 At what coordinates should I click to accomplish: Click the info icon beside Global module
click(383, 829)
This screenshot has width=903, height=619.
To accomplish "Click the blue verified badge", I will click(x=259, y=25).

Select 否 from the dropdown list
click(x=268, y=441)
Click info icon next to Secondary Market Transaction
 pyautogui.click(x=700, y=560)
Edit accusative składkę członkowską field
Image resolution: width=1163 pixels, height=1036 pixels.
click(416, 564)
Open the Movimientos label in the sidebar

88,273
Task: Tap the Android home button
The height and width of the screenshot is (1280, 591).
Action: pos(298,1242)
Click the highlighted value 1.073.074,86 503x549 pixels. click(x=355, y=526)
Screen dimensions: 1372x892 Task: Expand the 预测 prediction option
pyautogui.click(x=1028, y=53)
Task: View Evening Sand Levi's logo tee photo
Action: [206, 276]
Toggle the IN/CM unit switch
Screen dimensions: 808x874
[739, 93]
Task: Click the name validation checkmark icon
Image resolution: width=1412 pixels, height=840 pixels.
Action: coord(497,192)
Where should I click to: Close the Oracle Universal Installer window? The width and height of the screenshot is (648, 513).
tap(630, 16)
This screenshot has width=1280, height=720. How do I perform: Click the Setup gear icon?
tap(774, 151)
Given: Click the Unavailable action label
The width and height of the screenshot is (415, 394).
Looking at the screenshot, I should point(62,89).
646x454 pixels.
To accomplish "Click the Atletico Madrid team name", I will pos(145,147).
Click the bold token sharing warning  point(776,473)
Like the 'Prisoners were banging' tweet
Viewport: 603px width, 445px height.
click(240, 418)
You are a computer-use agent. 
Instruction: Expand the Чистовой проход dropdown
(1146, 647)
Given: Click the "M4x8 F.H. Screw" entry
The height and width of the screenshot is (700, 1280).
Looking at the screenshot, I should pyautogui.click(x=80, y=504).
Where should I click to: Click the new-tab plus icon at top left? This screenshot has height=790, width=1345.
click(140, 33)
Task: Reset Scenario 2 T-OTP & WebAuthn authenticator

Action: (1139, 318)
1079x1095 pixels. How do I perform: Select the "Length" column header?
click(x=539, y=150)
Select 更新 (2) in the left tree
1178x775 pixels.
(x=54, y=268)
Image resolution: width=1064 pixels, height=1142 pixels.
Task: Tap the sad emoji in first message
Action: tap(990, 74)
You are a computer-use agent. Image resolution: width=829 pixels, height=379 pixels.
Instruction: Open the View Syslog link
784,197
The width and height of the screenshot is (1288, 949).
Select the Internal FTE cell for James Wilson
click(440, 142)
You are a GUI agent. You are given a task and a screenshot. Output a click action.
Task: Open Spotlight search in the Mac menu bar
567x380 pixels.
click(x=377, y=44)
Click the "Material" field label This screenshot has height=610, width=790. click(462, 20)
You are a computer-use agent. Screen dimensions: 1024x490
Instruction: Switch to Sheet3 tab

═══

What is required
Render every line of the data above as a Markdown table with the columns Row and Line. Number the rows in order and leave out blank lines.

Worked answer
| Row | Line |
|---|---|
| 1 |  At what coordinates should I click to accomplish: Click the info icon beside Global module |
| 2 | click(383, 829) |
| 3 | This screenshot has width=903, height=619. |
| 4 | To accomplish "Click the blue verified badge", I will click(x=259, y=25). |
| 5 | Select 否 from the dropdown list |
| 6 | click(x=268, y=441) |
| 7 | Click info icon next to Secondary Market Transaction |
| 8 |  pyautogui.click(x=700, y=560) |
| 9 | Edit accusative składkę członkowską field |
| 10 | Image resolution: width=1163 pixels, height=1036 pixels. |
| 11 | click(416, 564) |
| 12 | Open the Movimientos label in the sidebar |
| 13 | 88,273 |
| 14 | Task: Tap the Android home button |
| 15 | The height and width of the screenshot is (1280, 591). |
| 16 | Action: pos(298,1242) |
| 17 | Click the highlighted value 1.073.074,86 503x549 pixels. click(x=355, y=526) |
| 18 | Screen dimensions: 1372x892 Task: Expand the 预测 prediction option |
| 19 | pyautogui.click(x=1028, y=53) |
| 20 | Task: View Evening Sand Levi's logo tee photo |
| 21 | Action: [206, 276] |
| 22 | Toggle the IN/CM unit switch |
| 23 | Screen dimensions: 808x874 |
| 24 | [739, 93] |
| 25 | Task: Click the name validation checkmark icon |
| 26 | Image resolution: width=1412 pixels, height=840 pixels. |
| 27 | Action: coord(497,192) |
| 28 | Where should I click to: Close the Oracle Universal Installer window? The width and height of the screenshot is (648, 513). |
| 29 | tap(630, 16) |
| 30 | This screenshot has width=1280, height=720. How do I perform: Click the Setup gear icon? |
| 31 | tap(774, 151) |
| 32 | Given: Click the Unavailable action label |
| 33 | The width and height of the screenshot is (415, 394). |
| 34 | Looking at the screenshot, I should point(62,89). |
| 35 | 646x454 pixels. |
| 36 | To accomplish "Click the Atletico Madrid team name", I will pos(145,147). |
| 37 | Click the bold token sharing warning  point(776,473) |
| 38 | Like the 'Prisoners were banging' tweet |
| 39 | Viewport: 603px width, 445px height. |
| 40 | click(240, 418) |
| 41 | You are a computer-use agent.  |
| 42 | Instruction: Expand the Чистовой проход dropdown |
| 43 | (1146, 647) |
| 44 | Given: Click the "M4x8 F.H. Screw" entry |
| 45 | The height and width of the screenshot is (700, 1280). |
| 46 | Looking at the screenshot, I should pyautogui.click(x=80, y=504). |
| 47 | Where should I click to: Click the new-tab plus icon at top left? This screenshot has height=790, width=1345. |
| 48 | click(140, 33) |
| 49 | Task: Reset Scenario 2 T-OTP & WebAuthn authenticator |
| 50 | Action: (1139, 318) |
| 51 | 1079x1095 pixels. How do I perform: Select the "Length" column header? |
| 52 | click(x=539, y=150) |
| 53 | Select 更新 (2) in the left tree |
| 54 | 1178x775 pixels. |
| 55 | (x=54, y=268) |
| 56 | Image resolution: width=1064 pixels, height=1142 pixels. |
| 57 | Task: Tap the sad emoji in first message |
| 58 | Action: tap(990, 74) |
| 59 | You are a computer-use agent. Image resolution: width=829 pixels, height=379 pixels. |
| 60 | Instruction: Open the View Syslog link |
| 61 | 784,197 |
| 62 | The width and height of the screenshot is (1288, 949). |
| 63 | Select the Internal FTE cell for James Wilson |
| 64 | click(440, 142) |
| 65 | You are a GUI agent. You are given a task and a screenshot. Output a click action. |
| 66 | Task: Open Spotlight search in the Mac menu bar |
| 67 | 567x380 pixels. |
| 68 | click(x=377, y=44) |
| 69 | Click the "Material" field label This screenshot has height=610, width=790. click(462, 20) |
| 70 | You are a computer-use agent. Screen dimensions: 1024x490 |
| 71 | Instruction: Switch to Sheet3 tab |